Our recommendations are especially timely in light of the problems revealed at Walter Reed, where single soldiers were allowed to live in substandard outpatient care housing.  We must prevent such problems from occurring anywhere in the VA system. 

Mr. Chairman, VA has come far in its health care since the days of uncaring staff and inadequate facilities depicted in the movie “Born on the Fourth of July,” but we cannot let the system slide back.  I propose to you that on a bipartisan basis, members of this Committee conduct unannounced visits to VA sites throughout the session.  I am sure you will agree that our oversight must be vigorous and unhampered. 

In reading your testimony, Commander, I note and concur with your concern over the claims backlog.  Veterans must not only receive their claims in a timely fashion but these claims decisions should be accurate the first time. 

Some in the bureaucracy would have us believe the backlog is not all that big.  We have heard it called an “inventory.”  Veterans waiting for a decision, and perhaps dying as they wait, is neither normal nor acceptable.

In recommending additional hiring of 1,000 employees for VBA, we acknowledge that part of the solution is indeed having adequate staff. 

Republicans support adequate staff, but we go beyond the conventional approach of merely throwing people at the problem.  We recommend funding to explore solutions using technology and partnerships with municipal, county and state veterans’ offices, as well as VSOs and MSOs, which can help accurately develop claims. 

We also suggested funding for pilot programs in mobile claims offices, and in developing a rules-based adjudication system. 
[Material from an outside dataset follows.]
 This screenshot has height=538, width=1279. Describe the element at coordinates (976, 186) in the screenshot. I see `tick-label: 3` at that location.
The GI Bill is as much a benefit to the nation as it is to veterans who have earned it.  Our young men and women returning from military service are a national treasure.  During the 109th Congress, the Committee determined the need to modernize the Montgomery GI Bill, especially for reserve component servicemembers. 

Consequently, Committee Republicans propose $1.5 billion in additional mandatory spending to improve these education and training benefits, which have proven since 1944 to be one of our nation’s greatest investments.
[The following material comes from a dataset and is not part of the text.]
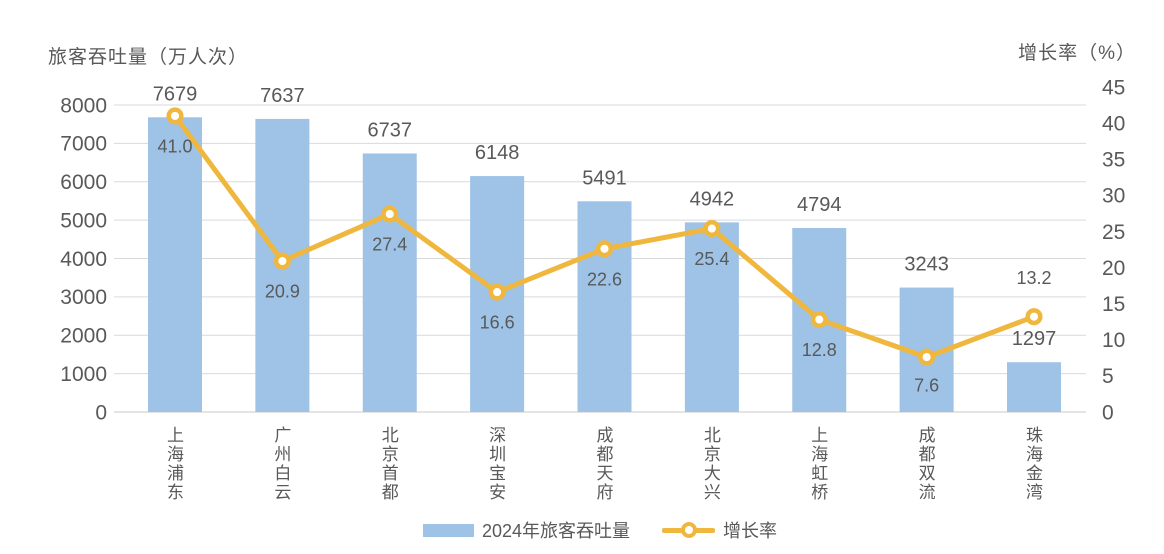 The width and height of the screenshot is (1164, 554). What do you see at coordinates (1114, 268) in the screenshot?
I see `right-axis-tick-label: 20` at bounding box center [1114, 268].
Commander, I am glad to see that you also acknowledge problems in the VA information security system.  I commend the VA Secretary for centralizing IT, but I am not convinced that data losses like the one in Birmingham will end.  VA must do a better job of protecting our veterans’ personal information.  We have recommended increased IT security-related spending and we will continue our oversight on this issue.

In memorial affairs, VA is doing a good job, and I commend Under Secretary Tuerk and his team.  Yet, with some 1,600 veterans dying each day, many from our “Greatest Generation,” we must accelerate progress toward fulfilling the promise of the National Shrine Commitment. 

Our recommendations therefore include additional funding to help ensure our veterans a final resting place in a national shrine.

Mr. Chairman, I conclude with the priorities that have unfailingly guided my consideration of the issues before us. They are:

  • Caring for veterans with service-connected disabilities, those with special needs, and the indigent.
  • Ensuring a seamless transition from the military to the VA.
  • And providing veterans every opportunity to live full, and healthy lives.

These will continue to serve as my priorities, and I look forward to hearing those of the VFW.  Thank you once again for your testimony Commander, and I yield back.